BIKESMITH Work stopped at the headquarters of Koga, the high-end-bicycle manufacturer, during the sprint event at the 2004 Athens Olympics. The Netherlands-based company had sponsored star cyclist Theo Bos, and even watching on TV, managing director Wouter Jager, 48, knew his boy was struggling.
"We could see he lost valuable time because of the pedal and frame," recalls Jager. "The last 50 m were unstable." Not all that unstable, to be sure, but enough to cost him the gold medal by milliseconds. Next time around, Jager vowed, Bos would close that gap.
Koga has been working to make good on that promise ever since. After studying videos of the race, Jager enlisted the help of the country's National Aerospace Laboratory and TNO, a Dutch research institute, as well as companies that make aerodynamic clothing, bike coatings and wheels. The result? The so-called half-million-euro bike--a blend of science and design that uses carbon technology to increase the frame's stiffness without a significant increase in weight.
Koga claims the frame is 130% stiffer than Bos' last bike and accounts for the world champion's near perfect record over the past couple of years. The company has tried to pick up speed in other ways too, from altering Bos' riding position to using compressive clothing that supports his muscles and improves aerodynamics.

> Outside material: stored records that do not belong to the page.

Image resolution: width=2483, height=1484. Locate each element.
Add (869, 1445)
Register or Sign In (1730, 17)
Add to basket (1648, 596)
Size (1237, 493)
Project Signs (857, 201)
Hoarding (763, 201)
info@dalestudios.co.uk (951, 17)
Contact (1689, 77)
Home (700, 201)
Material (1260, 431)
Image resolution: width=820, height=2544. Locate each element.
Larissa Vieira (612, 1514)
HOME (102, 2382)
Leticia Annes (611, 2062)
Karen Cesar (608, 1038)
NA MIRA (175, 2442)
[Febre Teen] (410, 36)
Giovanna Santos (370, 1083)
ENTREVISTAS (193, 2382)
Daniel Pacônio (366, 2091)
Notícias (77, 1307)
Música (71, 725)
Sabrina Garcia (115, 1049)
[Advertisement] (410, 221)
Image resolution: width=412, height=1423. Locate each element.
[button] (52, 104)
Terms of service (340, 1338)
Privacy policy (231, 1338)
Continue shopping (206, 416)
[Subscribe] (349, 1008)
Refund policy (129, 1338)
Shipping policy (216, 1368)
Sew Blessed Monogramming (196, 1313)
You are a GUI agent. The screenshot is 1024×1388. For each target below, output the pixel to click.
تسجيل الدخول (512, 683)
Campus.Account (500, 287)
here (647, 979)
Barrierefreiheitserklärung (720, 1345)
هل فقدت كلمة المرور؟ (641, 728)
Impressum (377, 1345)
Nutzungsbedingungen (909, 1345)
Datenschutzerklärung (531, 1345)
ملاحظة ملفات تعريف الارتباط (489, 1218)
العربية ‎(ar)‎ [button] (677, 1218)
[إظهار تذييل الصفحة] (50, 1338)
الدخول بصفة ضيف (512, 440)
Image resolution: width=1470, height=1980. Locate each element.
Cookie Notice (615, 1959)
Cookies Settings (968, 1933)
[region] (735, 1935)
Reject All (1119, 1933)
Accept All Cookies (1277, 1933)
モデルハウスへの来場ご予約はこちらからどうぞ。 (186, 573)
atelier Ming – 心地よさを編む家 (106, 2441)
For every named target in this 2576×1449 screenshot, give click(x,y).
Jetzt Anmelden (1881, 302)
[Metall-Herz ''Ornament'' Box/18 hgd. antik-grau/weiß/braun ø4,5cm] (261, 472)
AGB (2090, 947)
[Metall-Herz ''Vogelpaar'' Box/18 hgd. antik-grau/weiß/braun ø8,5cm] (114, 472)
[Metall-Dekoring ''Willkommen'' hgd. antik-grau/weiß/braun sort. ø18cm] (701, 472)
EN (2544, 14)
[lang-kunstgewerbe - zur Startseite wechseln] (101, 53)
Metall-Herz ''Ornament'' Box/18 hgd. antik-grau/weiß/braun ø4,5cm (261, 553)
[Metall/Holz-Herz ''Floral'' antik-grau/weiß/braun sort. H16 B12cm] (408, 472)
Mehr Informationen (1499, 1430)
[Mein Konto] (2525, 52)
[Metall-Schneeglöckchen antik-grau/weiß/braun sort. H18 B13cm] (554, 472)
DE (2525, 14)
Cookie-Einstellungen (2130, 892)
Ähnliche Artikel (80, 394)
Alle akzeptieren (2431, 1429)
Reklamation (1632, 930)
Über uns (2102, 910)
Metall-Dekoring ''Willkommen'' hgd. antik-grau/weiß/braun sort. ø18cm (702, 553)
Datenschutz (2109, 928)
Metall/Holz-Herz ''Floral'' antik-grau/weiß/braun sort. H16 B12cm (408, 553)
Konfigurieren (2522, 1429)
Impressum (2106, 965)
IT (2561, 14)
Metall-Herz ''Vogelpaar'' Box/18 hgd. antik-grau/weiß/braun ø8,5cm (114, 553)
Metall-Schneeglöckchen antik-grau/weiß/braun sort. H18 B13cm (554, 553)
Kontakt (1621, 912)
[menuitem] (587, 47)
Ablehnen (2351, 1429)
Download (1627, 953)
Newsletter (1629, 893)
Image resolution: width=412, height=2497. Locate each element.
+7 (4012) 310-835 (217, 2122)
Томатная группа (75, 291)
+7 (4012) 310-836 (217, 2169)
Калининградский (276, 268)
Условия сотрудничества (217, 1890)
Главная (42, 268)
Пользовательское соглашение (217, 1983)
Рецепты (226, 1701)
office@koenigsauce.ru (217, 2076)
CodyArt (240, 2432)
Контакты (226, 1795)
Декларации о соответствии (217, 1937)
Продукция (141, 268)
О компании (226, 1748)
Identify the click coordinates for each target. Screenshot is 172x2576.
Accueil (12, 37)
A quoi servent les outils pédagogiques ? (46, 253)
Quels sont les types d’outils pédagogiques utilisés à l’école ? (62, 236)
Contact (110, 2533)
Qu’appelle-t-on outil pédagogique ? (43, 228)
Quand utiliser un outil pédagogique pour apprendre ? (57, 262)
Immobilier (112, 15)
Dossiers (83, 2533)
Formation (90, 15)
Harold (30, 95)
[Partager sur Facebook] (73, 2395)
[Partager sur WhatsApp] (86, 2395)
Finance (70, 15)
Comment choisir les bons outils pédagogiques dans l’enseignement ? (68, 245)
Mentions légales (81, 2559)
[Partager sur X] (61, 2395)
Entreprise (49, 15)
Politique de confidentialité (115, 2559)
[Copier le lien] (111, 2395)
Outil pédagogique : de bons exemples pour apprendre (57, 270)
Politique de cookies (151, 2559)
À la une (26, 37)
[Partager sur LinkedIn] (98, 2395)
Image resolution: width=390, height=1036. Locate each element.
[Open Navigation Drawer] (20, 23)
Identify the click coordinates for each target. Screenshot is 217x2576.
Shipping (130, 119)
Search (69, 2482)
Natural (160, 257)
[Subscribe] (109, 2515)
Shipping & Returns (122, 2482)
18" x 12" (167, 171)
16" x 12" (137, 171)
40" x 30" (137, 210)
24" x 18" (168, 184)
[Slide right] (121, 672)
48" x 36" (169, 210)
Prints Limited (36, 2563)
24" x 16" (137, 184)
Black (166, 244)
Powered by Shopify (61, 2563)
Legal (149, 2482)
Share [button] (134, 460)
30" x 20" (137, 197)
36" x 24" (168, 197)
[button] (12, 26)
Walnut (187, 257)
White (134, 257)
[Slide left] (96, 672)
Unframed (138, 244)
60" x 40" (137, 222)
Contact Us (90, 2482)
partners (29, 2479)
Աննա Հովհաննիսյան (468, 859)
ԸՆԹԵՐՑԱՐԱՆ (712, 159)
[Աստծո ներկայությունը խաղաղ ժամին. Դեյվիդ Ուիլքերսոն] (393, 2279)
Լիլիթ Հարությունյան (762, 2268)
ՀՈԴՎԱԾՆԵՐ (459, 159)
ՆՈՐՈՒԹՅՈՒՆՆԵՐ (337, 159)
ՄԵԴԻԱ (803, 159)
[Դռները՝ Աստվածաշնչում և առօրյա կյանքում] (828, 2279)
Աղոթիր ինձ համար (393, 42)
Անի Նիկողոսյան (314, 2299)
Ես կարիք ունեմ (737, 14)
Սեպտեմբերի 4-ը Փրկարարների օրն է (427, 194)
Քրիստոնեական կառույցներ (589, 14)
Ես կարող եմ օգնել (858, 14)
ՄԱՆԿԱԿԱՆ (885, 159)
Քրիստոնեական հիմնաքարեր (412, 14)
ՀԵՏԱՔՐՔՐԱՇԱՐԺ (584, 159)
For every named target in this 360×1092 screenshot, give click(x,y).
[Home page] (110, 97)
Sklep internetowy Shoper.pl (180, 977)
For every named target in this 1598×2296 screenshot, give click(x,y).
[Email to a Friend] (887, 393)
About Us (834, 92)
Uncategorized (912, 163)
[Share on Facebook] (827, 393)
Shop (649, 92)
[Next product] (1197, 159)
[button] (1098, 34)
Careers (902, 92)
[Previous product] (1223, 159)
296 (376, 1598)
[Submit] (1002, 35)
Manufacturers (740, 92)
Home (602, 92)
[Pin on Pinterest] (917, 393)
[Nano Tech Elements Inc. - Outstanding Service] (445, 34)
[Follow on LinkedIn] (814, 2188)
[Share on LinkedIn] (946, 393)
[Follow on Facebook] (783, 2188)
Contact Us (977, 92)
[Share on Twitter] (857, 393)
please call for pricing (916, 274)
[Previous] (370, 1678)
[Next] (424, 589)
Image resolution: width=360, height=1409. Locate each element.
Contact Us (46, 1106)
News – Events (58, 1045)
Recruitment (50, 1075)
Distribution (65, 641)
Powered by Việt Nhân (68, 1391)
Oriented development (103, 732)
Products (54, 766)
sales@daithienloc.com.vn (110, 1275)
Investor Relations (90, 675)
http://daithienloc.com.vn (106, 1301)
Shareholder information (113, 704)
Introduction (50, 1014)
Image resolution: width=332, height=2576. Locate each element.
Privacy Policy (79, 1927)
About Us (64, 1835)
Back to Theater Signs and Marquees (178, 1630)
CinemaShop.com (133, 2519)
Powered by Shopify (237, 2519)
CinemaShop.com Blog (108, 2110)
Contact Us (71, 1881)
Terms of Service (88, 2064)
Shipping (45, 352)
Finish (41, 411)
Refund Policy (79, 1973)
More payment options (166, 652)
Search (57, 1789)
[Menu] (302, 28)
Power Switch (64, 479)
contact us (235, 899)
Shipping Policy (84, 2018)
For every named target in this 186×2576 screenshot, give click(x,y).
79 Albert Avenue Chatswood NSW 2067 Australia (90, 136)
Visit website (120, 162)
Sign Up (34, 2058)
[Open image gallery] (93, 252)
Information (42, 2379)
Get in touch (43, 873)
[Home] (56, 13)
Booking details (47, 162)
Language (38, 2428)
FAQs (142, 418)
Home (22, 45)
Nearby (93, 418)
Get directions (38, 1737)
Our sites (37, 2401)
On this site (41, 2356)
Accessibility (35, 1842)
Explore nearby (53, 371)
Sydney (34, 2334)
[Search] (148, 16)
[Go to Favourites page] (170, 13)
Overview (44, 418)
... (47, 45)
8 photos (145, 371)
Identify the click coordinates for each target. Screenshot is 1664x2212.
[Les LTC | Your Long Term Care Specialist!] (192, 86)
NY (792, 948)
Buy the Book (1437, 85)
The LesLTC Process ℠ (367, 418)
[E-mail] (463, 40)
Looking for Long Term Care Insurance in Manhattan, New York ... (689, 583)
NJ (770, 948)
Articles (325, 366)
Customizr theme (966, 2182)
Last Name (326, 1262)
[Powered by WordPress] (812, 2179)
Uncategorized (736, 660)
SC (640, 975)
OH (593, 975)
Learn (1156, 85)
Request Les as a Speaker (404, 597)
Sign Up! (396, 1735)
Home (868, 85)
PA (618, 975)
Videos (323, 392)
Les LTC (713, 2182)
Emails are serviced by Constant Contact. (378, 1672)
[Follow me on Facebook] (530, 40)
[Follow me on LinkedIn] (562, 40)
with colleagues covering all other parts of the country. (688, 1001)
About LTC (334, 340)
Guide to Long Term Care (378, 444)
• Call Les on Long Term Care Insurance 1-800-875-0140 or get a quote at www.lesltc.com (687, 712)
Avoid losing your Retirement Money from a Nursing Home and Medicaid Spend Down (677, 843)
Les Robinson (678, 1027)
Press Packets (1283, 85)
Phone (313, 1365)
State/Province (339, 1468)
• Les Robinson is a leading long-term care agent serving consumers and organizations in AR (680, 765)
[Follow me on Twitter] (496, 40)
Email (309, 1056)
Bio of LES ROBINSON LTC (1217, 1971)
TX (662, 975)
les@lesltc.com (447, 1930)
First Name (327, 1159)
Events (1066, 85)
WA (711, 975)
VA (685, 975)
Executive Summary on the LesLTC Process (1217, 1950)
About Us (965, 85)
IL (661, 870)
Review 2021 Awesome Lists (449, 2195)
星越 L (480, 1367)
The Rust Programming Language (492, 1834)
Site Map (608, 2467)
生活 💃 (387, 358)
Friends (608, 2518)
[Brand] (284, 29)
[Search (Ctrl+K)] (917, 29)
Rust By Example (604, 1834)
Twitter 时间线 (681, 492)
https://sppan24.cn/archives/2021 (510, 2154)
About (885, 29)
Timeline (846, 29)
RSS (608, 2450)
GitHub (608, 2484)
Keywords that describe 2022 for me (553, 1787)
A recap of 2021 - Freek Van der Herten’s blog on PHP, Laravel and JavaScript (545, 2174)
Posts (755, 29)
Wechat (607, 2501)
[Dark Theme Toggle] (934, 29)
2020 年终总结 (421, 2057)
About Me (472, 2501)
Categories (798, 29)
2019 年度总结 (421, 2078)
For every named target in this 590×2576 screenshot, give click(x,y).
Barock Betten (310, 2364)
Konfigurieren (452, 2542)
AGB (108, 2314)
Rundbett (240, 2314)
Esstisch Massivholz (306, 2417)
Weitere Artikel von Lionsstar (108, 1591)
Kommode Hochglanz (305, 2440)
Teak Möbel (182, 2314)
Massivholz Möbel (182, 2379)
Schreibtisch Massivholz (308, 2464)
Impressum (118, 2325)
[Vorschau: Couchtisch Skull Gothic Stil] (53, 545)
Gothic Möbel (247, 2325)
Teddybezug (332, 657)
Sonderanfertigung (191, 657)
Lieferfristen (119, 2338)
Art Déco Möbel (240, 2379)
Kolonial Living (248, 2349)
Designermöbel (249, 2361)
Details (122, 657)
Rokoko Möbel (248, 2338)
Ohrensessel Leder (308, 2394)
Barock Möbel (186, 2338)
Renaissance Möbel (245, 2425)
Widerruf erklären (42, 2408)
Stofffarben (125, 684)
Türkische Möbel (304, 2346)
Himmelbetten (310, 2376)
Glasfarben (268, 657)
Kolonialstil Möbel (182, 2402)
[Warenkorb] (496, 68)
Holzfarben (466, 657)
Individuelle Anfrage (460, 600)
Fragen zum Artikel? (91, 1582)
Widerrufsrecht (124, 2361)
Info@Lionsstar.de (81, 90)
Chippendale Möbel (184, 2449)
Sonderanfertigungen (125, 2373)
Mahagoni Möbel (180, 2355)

"Bicycles are still two wheels, a chain and handlebars," notes Jager on the challenges of innovating a product that has essentially been around for more than 100 years. Still, the company is hoping Bos and his teammates--who have similar bikes--will prove that even so venerable a contraption can be made new. If all goes well, consumers will be able to purchase a version of the bike for themselves for a mere 4,000 euros (a bit more than $6,100)--wheels not included.